Leaked front‑end tokens grant attackers immediate access to code repositories, CI pipelines, and internal services, creating a high‑impact breach vector. Closing this hidden attack surface is essential for securing modern web applications.
The rise of single‑page applications has shifted much of the runtime logic into client‑side JavaScript bundles. While developers focus on protecting server‑side credentials, the build process often injects tokens directly into these bundles, making them publicly downloadable. Traditional shift‑left controls such as SAST or repository scans stop short of the final artifact, leaving a blind spot that attackers can exploit simply by fetching a .js file. As browsers automatically request these assets, any embedded secret becomes instantly exposed to anyone with network access.
Intruder’s research team addressed this blind spot by constructing a scanner that crawls SPAs, renders pages in a headless browser, and parses every JavaScript payload for known secret patterns. Applied to roughly five million applications, the tool extracted more than 100 MB of raw findings, revealing over 42 000 tokens across 334 distinct secret categories. High‑impact leaks included 688 active GitHub/GitLab personal‑access tokens, Linear project‑management keys, and dozens of active Slack, Teams, and Zapier webhooks. The breadth of exposed services demonstrates that bundling secrets is not an isolated mistake but a systemic issue.
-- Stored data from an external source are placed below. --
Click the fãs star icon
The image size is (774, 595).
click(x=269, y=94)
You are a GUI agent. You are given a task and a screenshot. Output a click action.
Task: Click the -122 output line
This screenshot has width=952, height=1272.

Enterprises must extend their security testing beyond source code to the final bundle that reaches users. Automated SPA spidering, combined with comprehensive regex libraries, can surface hidden credentials before deployment. Intruder has now integrated this capability into its platform, enabling continuous monitoring of front‑end assets and rapid remediation of exposed tokens. As AI‑generated code and CI/CD pipelines accelerate, the likelihood of accidental secret inclusion will rise, making proactive bundle inspection a critical component of a modern DevSecOps strategy.